Re: [LSF TOPIC] statx extensions for subvol/snapshot filesystems & more

Josef Bacik <josef@xxxxxxxxxxxxxx> · Wed, 21 Feb 2024 16:08:11 -0500

On Wed, Feb 21, 2024 at 04:06:34PM +0100, Miklos Szeredi wrote:
> On Wed, 21 Feb 2024 at 01:51, Kent Overstreet <kent.overstreet@xxxxxxxxx> wrote:
> >
> > Recently we had a pretty long discussion on statx extensions, which
> > eventually got a bit offtopic but nevertheless hashed out all the major
> > issues.
> >
> > To summarize:
> >  - guaranteeing inode number uniqueness is becoming increasingly
> >    infeasible, we need a bit to tell userspace "inode number is not
> >    unique, use filehandle instead"
> 
> This is a tough one.   POSIX says "The st_ino and st_dev fields taken
> together uniquely identify the file within the system."
> 

Which is what btrfs has done forever, and we've gotten yelled at forever for
doing it.  We have a compromise and a way forward, but it's not a widely held
view that changing st_dev to give uniqueness is an acceptable solution.  It may
have been for overlayfs because you guys are already doing something special,
but it's not an option that is afforded the rest of us.

> Adding a bit that says "from now the above POSIX rule is invalid"
> doesn't instantly fix all the existing applications that rely on it.
> 
> Linux did manage to extend st_ino from 32 to 64 bits, but even in that
> case it's not clear how many instances of
> 
>     stat(path1, &st);
>     unsigned int ino = st.st_ino;
>     stat(path2, &st);
>     if (ino == st.st_ino)
>         ...
> 
> are waiting to blow up one fine day.  Of course the code should have
> used ino_t, but I think this pattern is not that uncommon.
> 
> All in all, I don't think adding a flag to statx is the right answer.
> It entitles filesystem developers to be sloppy about st_ino
> uniqueness, which is not a good idea.   I think what overlayfs is
> doing (see documentation) is generally the right direction.  It makes
> various compromises but not to uniqueness, and we haven't had
> complaints (fingers crossed).

Again, you haven't, I have, consistently and constantly for a decade.

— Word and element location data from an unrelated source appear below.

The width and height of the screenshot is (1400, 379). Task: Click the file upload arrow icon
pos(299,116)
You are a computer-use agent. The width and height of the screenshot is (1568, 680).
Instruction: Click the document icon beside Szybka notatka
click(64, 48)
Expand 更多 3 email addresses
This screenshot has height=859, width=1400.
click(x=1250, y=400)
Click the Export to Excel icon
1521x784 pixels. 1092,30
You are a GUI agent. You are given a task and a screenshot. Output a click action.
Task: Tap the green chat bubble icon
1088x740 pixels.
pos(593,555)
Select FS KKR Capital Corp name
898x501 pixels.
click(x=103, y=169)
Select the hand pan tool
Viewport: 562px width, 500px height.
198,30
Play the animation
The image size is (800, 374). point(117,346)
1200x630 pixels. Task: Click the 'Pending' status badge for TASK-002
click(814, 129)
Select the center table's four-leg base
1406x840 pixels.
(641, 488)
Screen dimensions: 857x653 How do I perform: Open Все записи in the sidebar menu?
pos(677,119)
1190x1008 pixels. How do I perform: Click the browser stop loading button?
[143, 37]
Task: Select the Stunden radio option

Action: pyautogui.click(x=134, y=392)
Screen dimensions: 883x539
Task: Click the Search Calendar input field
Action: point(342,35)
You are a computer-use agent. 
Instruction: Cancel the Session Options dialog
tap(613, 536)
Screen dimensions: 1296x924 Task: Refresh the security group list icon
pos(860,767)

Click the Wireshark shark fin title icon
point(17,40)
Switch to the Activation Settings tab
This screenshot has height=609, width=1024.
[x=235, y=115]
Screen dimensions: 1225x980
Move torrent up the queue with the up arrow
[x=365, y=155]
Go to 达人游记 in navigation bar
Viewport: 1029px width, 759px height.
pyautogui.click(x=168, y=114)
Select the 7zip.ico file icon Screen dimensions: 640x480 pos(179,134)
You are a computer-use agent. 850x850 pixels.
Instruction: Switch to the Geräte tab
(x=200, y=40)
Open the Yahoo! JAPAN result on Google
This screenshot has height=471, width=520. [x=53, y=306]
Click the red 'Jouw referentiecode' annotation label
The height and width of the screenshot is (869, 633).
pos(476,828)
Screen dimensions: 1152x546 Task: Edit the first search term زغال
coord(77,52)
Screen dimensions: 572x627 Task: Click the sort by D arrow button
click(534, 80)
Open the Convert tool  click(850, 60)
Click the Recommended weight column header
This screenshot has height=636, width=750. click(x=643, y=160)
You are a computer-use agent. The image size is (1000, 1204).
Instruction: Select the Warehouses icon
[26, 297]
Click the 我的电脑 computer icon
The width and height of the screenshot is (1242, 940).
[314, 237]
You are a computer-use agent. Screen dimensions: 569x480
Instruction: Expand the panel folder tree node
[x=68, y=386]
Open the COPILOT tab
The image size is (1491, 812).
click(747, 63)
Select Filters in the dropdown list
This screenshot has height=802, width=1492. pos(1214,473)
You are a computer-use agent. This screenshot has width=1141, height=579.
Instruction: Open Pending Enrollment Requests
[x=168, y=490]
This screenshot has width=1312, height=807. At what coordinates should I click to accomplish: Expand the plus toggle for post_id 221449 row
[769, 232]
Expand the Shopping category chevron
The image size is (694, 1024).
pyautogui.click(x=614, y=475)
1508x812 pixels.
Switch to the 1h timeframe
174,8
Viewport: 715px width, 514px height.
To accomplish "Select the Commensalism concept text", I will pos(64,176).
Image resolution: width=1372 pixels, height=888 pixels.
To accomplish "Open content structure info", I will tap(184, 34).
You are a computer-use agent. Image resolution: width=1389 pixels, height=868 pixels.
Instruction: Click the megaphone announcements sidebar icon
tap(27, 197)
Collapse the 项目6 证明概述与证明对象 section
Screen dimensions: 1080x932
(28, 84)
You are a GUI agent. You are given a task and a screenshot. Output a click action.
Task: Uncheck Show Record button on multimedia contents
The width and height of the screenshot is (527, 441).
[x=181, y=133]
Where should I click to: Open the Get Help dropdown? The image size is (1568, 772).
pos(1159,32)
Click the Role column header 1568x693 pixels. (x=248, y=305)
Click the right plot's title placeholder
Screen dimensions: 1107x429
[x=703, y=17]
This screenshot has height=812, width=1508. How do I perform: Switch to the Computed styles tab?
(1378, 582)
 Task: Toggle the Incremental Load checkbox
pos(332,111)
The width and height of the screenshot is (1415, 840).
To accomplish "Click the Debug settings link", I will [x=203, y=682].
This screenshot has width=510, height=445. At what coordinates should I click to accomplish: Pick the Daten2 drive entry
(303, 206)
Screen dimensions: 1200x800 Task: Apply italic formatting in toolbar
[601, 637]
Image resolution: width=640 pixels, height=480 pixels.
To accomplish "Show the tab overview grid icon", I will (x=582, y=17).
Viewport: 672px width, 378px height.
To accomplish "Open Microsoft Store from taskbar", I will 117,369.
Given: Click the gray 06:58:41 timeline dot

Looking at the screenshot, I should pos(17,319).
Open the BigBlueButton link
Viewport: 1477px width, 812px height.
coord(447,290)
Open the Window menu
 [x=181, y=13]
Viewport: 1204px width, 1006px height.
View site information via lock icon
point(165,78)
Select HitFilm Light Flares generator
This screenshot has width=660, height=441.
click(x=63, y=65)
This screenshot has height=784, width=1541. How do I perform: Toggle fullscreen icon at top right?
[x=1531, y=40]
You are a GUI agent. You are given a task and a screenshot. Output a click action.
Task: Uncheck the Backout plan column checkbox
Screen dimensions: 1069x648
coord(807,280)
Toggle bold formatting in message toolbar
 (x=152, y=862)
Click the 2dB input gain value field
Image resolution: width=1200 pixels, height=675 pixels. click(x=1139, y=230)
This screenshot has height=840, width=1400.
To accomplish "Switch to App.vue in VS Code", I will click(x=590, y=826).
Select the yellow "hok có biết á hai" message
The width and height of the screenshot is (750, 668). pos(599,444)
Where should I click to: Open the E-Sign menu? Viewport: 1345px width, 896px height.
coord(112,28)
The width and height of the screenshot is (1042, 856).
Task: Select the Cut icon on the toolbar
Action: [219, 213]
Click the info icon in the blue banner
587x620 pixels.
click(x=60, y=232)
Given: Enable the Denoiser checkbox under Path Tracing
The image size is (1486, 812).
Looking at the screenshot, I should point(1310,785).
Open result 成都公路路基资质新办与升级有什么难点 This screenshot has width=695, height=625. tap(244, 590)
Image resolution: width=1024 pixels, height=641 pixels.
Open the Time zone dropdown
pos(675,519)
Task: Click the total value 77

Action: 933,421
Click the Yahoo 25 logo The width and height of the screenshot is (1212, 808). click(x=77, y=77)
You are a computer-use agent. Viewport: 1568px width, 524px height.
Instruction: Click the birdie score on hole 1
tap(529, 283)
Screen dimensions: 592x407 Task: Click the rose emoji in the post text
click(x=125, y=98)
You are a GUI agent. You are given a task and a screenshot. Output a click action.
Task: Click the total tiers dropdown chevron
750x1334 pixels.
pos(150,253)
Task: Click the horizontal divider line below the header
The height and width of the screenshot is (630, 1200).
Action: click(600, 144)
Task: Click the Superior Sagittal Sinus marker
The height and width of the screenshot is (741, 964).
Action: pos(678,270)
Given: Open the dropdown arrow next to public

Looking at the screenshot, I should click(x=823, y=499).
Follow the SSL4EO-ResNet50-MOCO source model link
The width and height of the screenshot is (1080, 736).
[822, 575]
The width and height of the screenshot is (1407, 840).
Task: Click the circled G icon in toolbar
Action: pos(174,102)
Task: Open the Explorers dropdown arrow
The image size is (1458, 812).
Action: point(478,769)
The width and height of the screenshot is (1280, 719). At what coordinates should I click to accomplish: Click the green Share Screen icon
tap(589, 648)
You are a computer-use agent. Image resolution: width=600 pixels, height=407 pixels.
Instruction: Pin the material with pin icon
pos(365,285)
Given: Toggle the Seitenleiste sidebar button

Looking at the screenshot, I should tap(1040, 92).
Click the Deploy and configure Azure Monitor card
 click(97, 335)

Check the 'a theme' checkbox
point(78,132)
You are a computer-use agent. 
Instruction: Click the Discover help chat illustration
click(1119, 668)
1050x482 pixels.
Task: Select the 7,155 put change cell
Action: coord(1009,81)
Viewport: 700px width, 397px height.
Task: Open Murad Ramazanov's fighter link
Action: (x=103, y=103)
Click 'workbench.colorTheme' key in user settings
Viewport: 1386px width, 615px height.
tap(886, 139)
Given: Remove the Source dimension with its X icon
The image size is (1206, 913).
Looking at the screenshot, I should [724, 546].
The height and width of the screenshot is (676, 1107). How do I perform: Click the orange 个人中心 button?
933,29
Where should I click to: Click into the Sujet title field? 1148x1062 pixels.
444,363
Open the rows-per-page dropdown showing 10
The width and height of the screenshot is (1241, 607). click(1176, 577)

> Nudging userspace developers to use file handles would also be good,
> but they should do so unconditionally, not based on a flag that has no
> well defined meaning.

I think that's what we're trying to do, define it properly.  We now have 2 file
systems in tree that have this sort of behavior.  It's not a new or crazy thing
(well I suppose it is when you consider the lifetime of file systems), having a
way for user space developers that care to properly identify they've wandered
across a subvolume boundary could be useful.

As for the proposal itself, we talk about this every year.  We're all more or
less onboard with the idea, the code just needs to be written.  Write the code
and post the patches, I assume that there won't be much pushback, probably could
even get it into Christian's tree in some branch or another before LSF.  Thanks,

Josef